ASSIGNMENT:
Word for word, copy the line that contains "Image resolution: width=1431" and each line after it in the data below. Pictures stay out of the copy.

[Saved entries]
------------------------------------------------------------

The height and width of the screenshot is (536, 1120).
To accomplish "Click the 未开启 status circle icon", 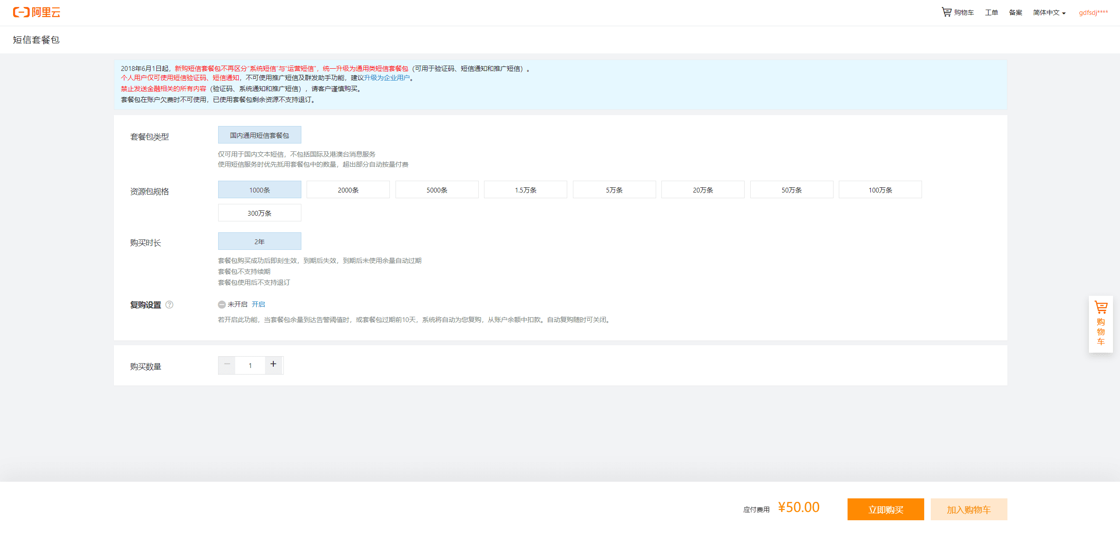I will coord(222,305).
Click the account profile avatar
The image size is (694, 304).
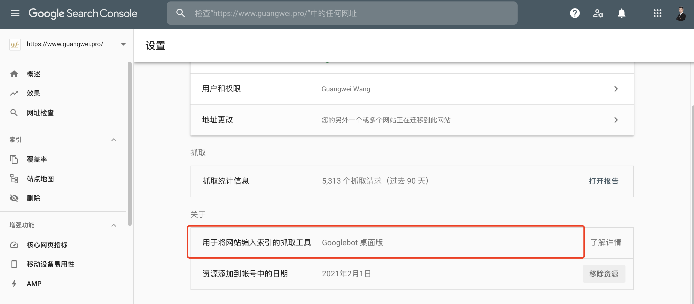point(681,13)
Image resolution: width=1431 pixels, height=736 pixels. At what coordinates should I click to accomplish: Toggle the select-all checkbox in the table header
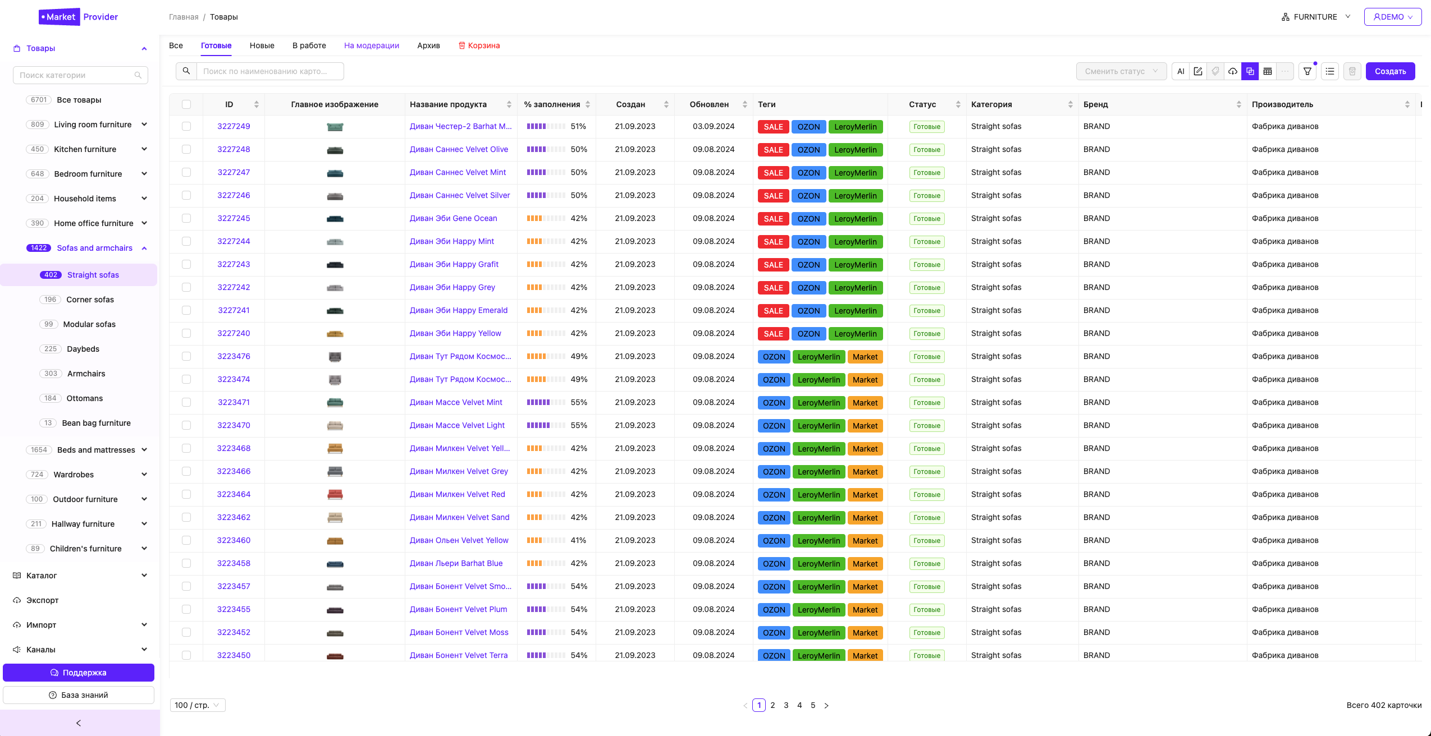click(186, 104)
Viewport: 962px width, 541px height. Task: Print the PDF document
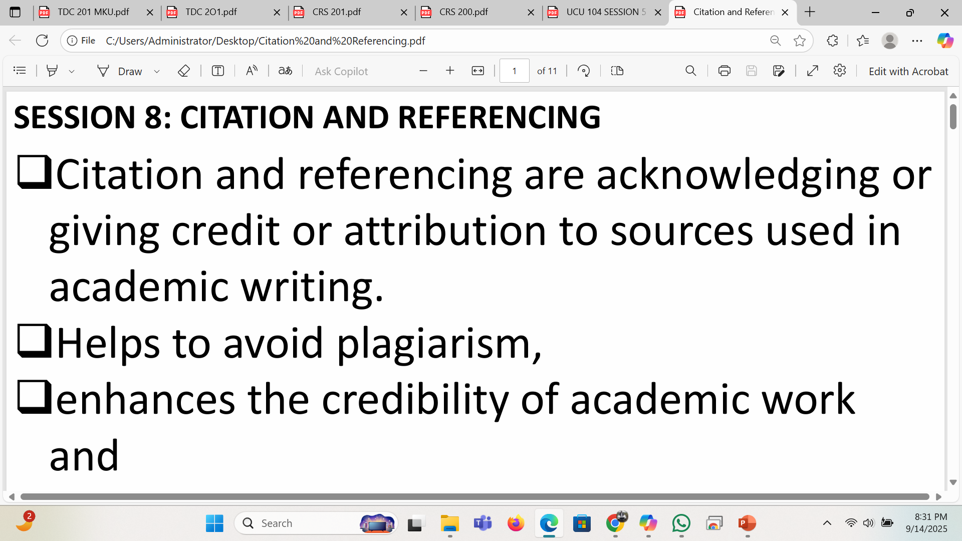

------------------------------------------------------------

TASK RESULT:
Image resolution: width=1431 pixels, height=736 pixels. At what coordinates should I click to accomplish: Toggle the select-all checkbox in the table header
click(186, 104)
Viewport: 962px width, 541px height. Task: Print the PDF document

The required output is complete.